Ao ouvir seu nome, um velho desdentado se aproximou.

–Félix O'Shea? – Indagou, encarando-o com assombro.

–Eu mesmo. – Félix tentou reconhecer o homem, sem sucesso.

–Sou eu, Rory... Teu pai e eu pescávamos juntos. – Mudando a expressão de satisfação para receio, ele prosseguiu: – Tu não deves ir para o castelo. É mal assombrado.

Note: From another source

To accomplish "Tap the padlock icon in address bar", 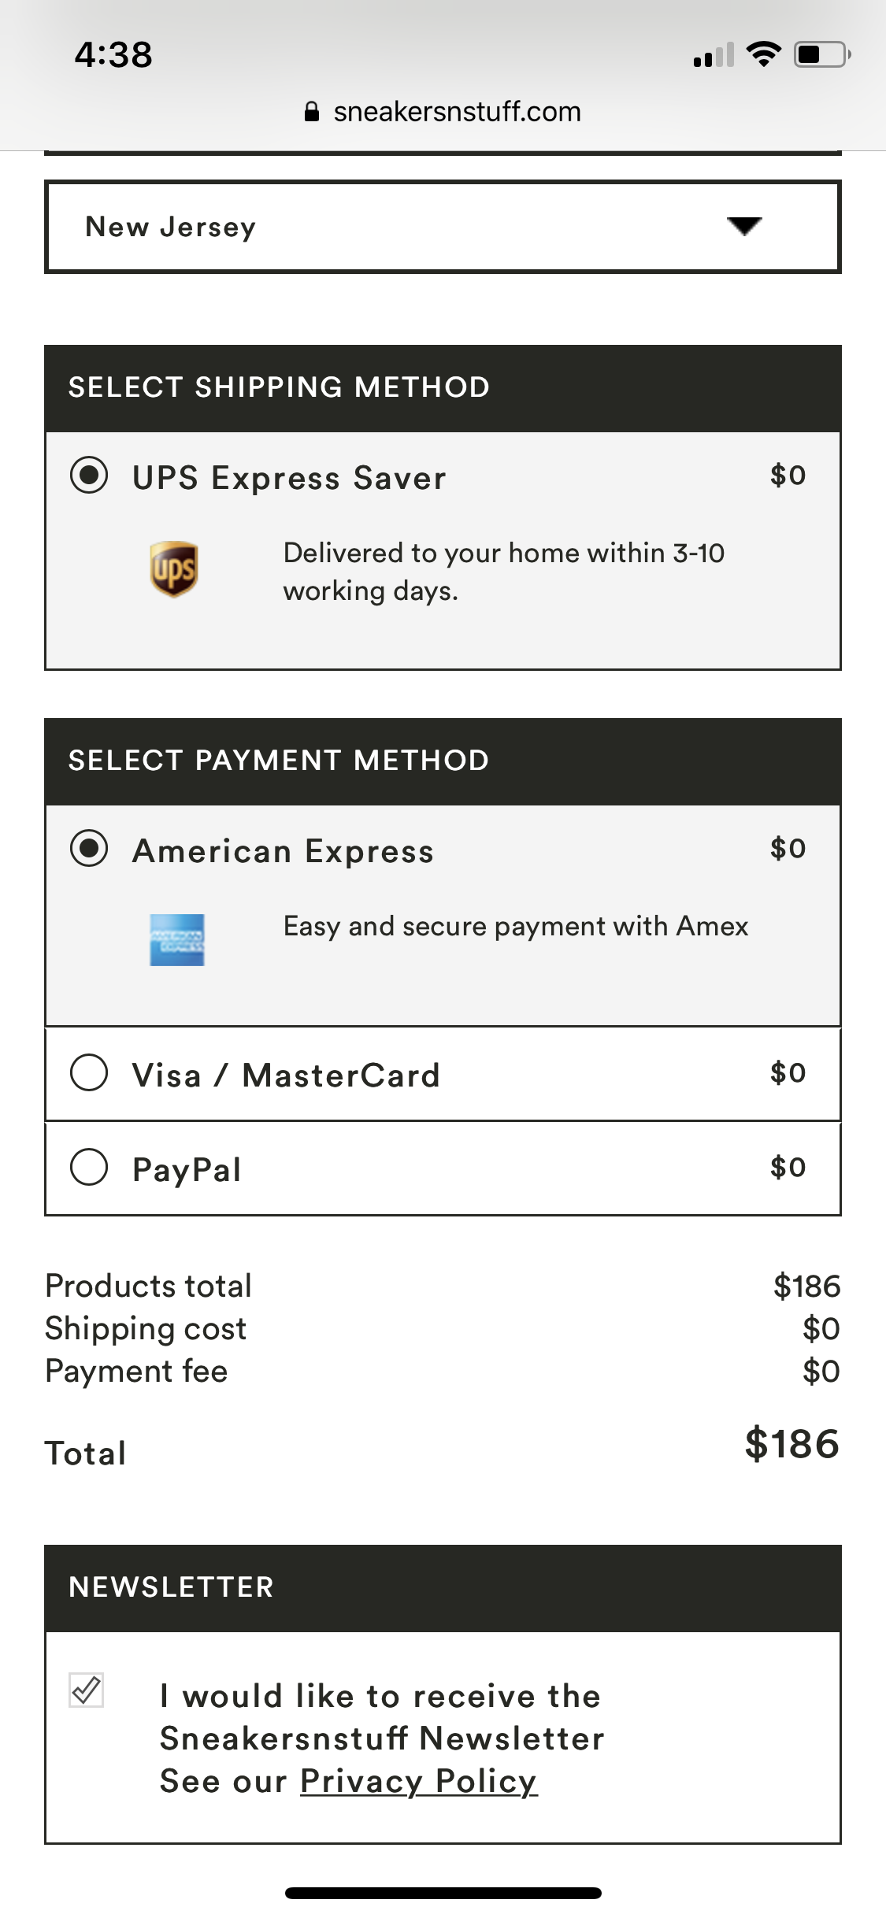I will pos(312,112).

–Ora! – Félix riu. – Há tempos que não acredito em fantasmas. Não será agora que vou começar a acreditar.

Os piratas se entreolharam, receosos. Ali, todo mundo acreditava. Eles já tinham viajado muito e visto coisas que poucos acreditariam, se ouvissem falar. Mas, como Félix era novato, acharam por bem deixá-lo descobrir sozinho que havia mais coisas entre o fundo do mar e a areia da praia, do que sonhava a razão dos homens.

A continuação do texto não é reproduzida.